David W. Stevens is an American politician and a former Republican member of the Arizona House of Representatives representing District 14 until January 2017. Stevens served consecutively from January 2009 until January 14, 2013, in the District 25 seat.

==Elections==
- 2020 Incumbent Stevens ran unopposed in the general election to become re-elected Cochise County Recorder receiving 47,652 votes.
- 2016 Stevens defeated Peter Gardner in the general election to become Cochise County Recorder receiving 27,905 votes.
- 2014 Incumbents Stevens and David Gowan defeated Susan Syfert in the Republican primary. Gowan and Stevens defeated James Burton in the general election with Stevens receiving 34,850 votes.
- 2012 Redistricted to District 14, and with incumbent Democratic Representatives Chad Campbell redistricted to District 14 and Debbie McCune Davis redistricted to District 30, and with incumbent Republican Representative David Gowan redistricted from District 30, Stevens and Representative Gowan were unopposed for the August 28, 2012 Republican Primary; Gowan placed first and Stevens placed second with 14,904 votes; Representatives Gowan and Stevens won the four-way November 6, 2012 General election, with Representative Gowan taking the first seat and Stevens taking the second seat with 43,585 votes ahead of Democratic nominees Mark Stonebreaker and Robert Leach.
- 2010 Stevens won the August 24, 2010 Republican Primary, placing first with 10,777 votes; in the four-way November 2, 2010 General election, fellow Republican nominee Peggy Judd took the first seat, and Stevens took the second seat with 25,043 votes, ahead of incumbent Democratic Representative Pat Fleming and Democratic nominee Ruben Ortega.
- 2008 With incumbent Representatives Manny Alvarez (D) running for Arizona Senate and Jennifer Burns (R) leaving the Legislature and leaving both District 25 seats open, Stevens ran in the September 2, 2008 Republican Primary, placing first with 7,010 votes; in the November 2, 2010 General election, Democratic nominee Pat Fleming (who had run for the seat in 2006) took first, and Stevens took the second seat with 28,806 votes ahead of Democratic nominee Ric Boyer and Republican nominee Timothy Davies.
- 2004 Stevens ran in the three-way September 7, 2004 Republican Primary, placing second with 4,864 votes; but lost the four-way November 2, 2004 General election to Representatives Alvarez and Burns.

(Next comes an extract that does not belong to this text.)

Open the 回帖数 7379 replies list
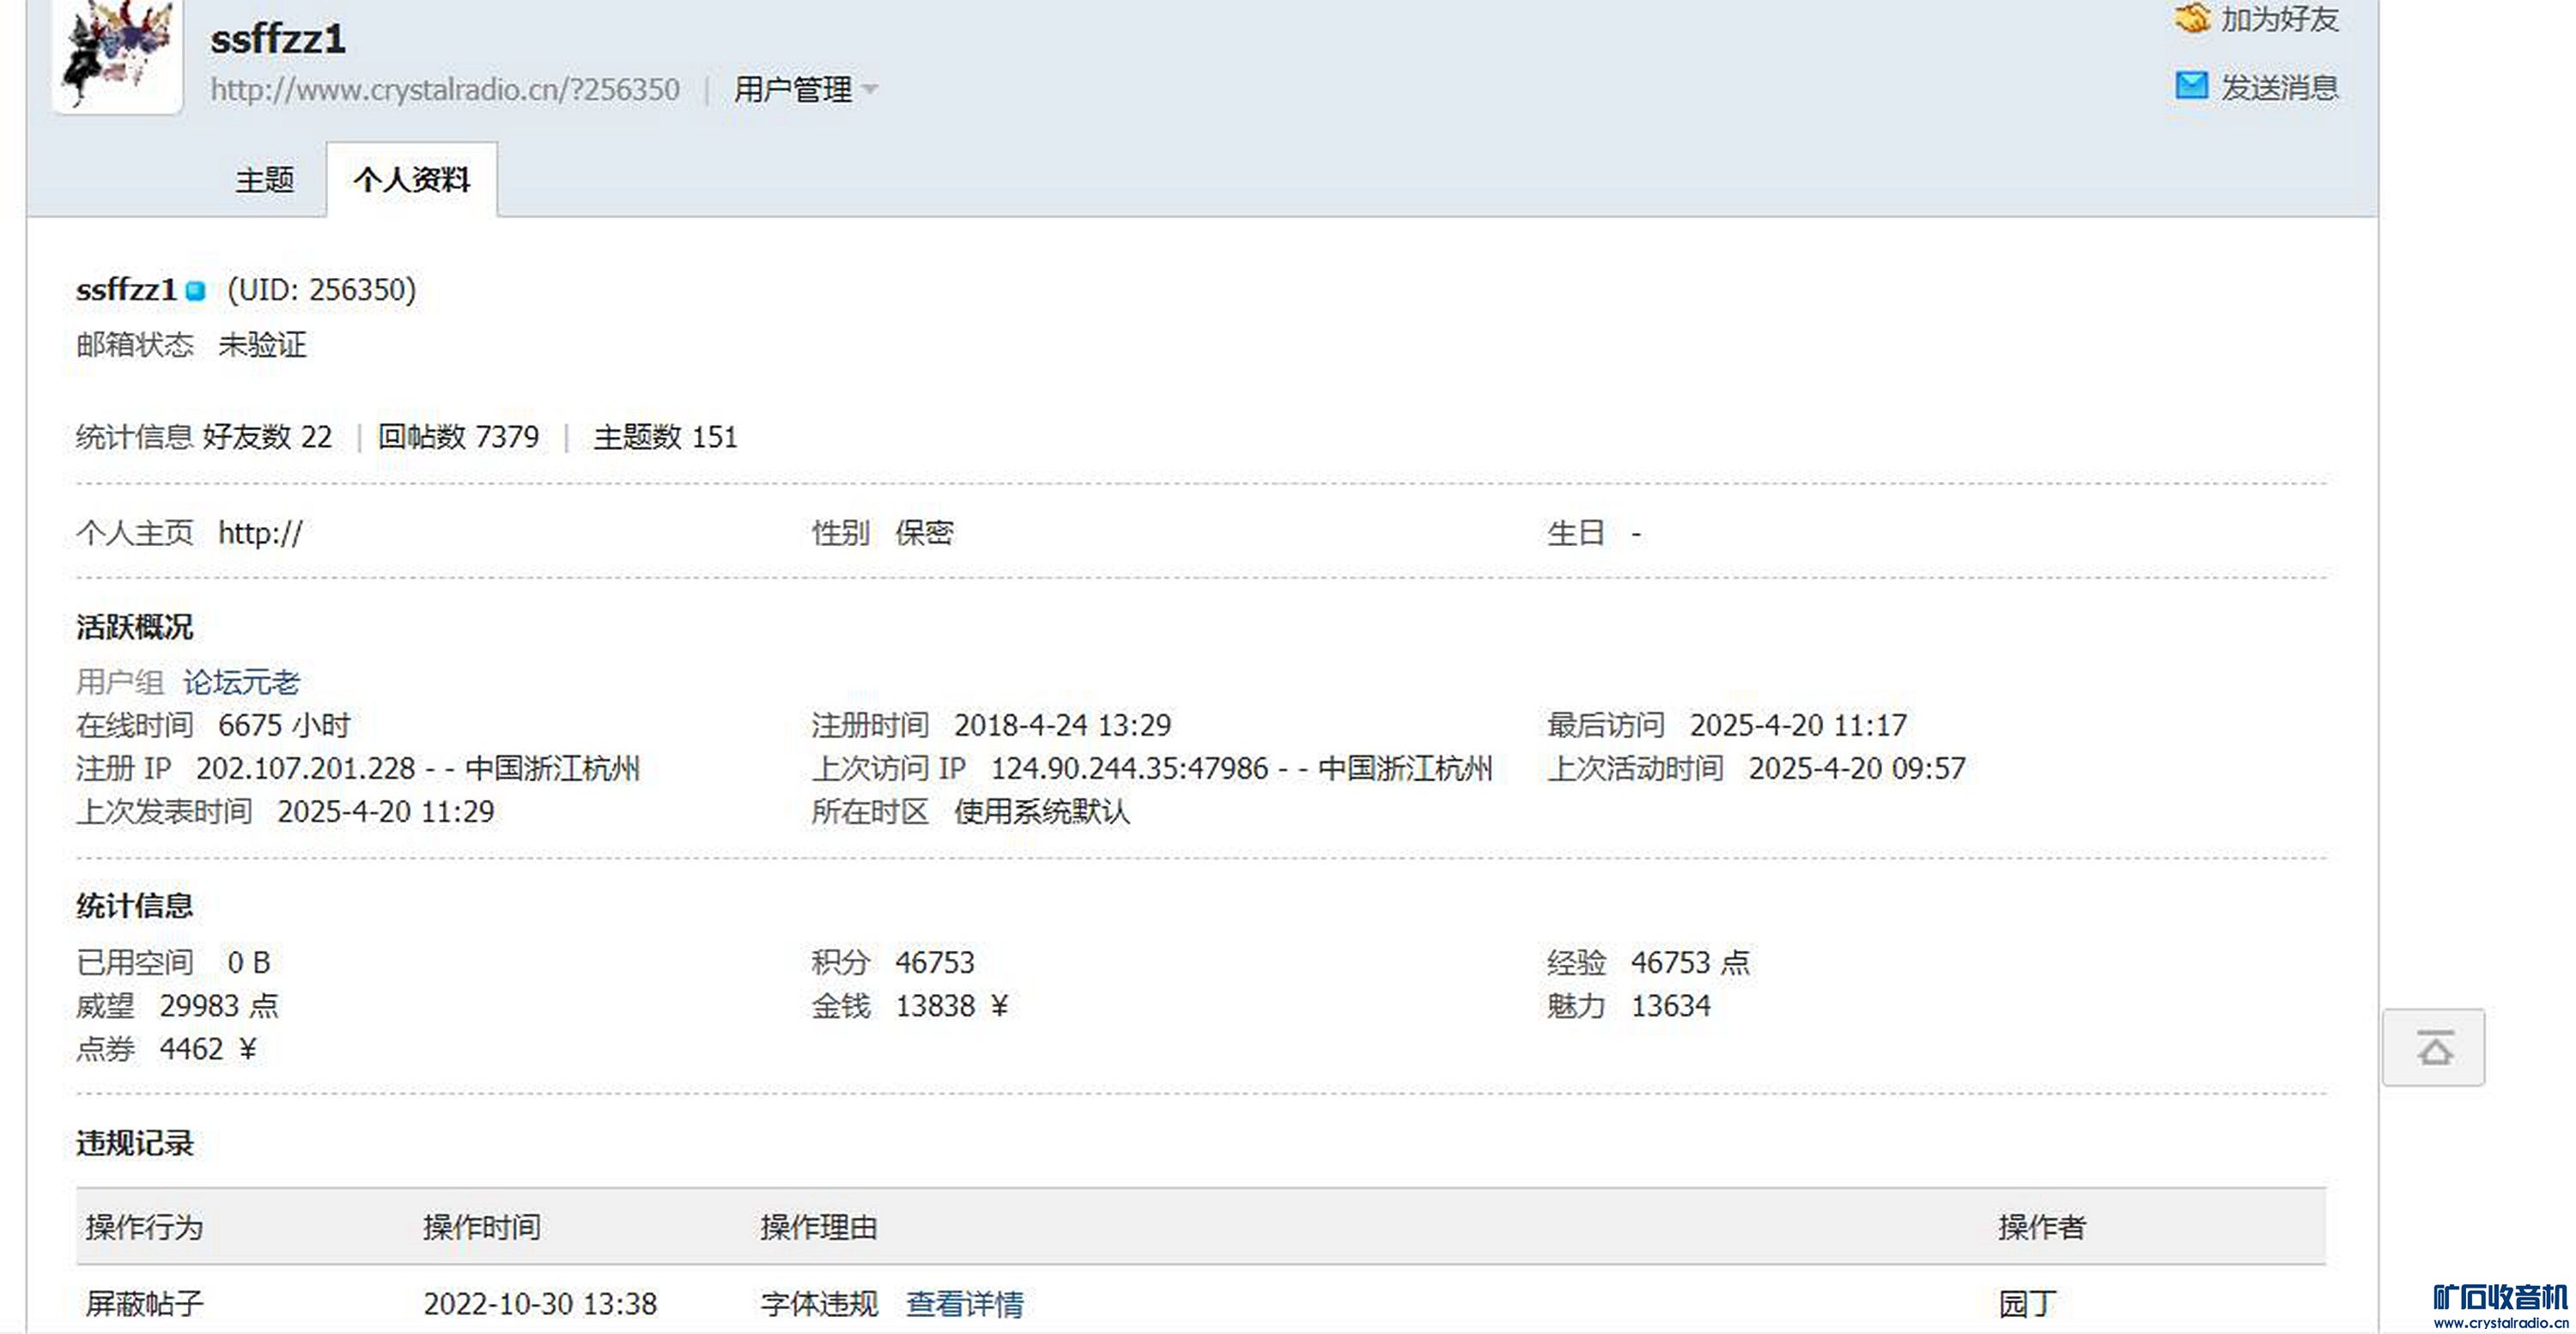This screenshot has height=1334, width=2576. [x=458, y=437]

- 2002 With District 25 incumbent Democratic Representatives Ken Cheuvront running for Arizona Senate and Christine Weason leaving the Legislature, and Democratic Representative Bobby Lugo redistricted from District 8, Stevens ran as a write-in candidate in the September 10, 2002 Republican Primary, placing second with 460 votes, but lost the four-way November 5, 2002 General election to Democratic nominee Manny Alvarez and Republican nominee Jennifer Burns.